◆ **YOUR ASSIGNMENT**: Using the records below, find every line that includes "screenshot" and copy it.

Content starts

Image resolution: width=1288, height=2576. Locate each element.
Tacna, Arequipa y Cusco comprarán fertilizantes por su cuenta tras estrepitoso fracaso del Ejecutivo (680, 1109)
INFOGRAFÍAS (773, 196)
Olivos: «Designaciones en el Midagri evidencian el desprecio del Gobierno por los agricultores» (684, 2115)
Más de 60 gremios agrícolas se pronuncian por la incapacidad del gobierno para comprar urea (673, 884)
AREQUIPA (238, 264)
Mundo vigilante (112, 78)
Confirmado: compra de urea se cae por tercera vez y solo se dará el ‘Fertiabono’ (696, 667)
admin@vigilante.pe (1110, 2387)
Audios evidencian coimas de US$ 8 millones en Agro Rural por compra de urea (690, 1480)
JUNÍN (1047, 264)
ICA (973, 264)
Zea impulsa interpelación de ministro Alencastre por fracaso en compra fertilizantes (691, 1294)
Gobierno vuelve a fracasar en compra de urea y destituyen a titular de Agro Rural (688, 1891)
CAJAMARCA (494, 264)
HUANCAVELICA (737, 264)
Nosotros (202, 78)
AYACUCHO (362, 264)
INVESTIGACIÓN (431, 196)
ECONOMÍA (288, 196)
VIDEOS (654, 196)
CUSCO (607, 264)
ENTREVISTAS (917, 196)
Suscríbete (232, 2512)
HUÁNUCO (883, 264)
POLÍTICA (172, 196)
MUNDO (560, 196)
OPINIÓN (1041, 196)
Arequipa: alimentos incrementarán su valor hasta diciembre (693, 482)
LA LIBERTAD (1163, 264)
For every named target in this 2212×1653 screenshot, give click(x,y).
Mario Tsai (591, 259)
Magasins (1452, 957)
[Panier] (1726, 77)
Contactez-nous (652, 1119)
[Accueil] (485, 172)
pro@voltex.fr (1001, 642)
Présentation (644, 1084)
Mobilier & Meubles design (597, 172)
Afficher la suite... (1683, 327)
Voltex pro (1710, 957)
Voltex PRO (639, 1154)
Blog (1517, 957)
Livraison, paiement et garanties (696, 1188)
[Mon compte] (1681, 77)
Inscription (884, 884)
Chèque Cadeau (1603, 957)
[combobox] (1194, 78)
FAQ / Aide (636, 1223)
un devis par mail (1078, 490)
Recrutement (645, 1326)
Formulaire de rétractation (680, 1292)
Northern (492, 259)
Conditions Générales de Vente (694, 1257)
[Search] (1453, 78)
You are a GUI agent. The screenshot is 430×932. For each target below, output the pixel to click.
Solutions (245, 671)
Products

Content ends

◆ **RESPONSE TO THE TASK**:
For every named target in this 2212×1653 screenshot, give click(x,y).
You are a GUI agent. The screenshot is 430×932. For each target below, output the pixel to click.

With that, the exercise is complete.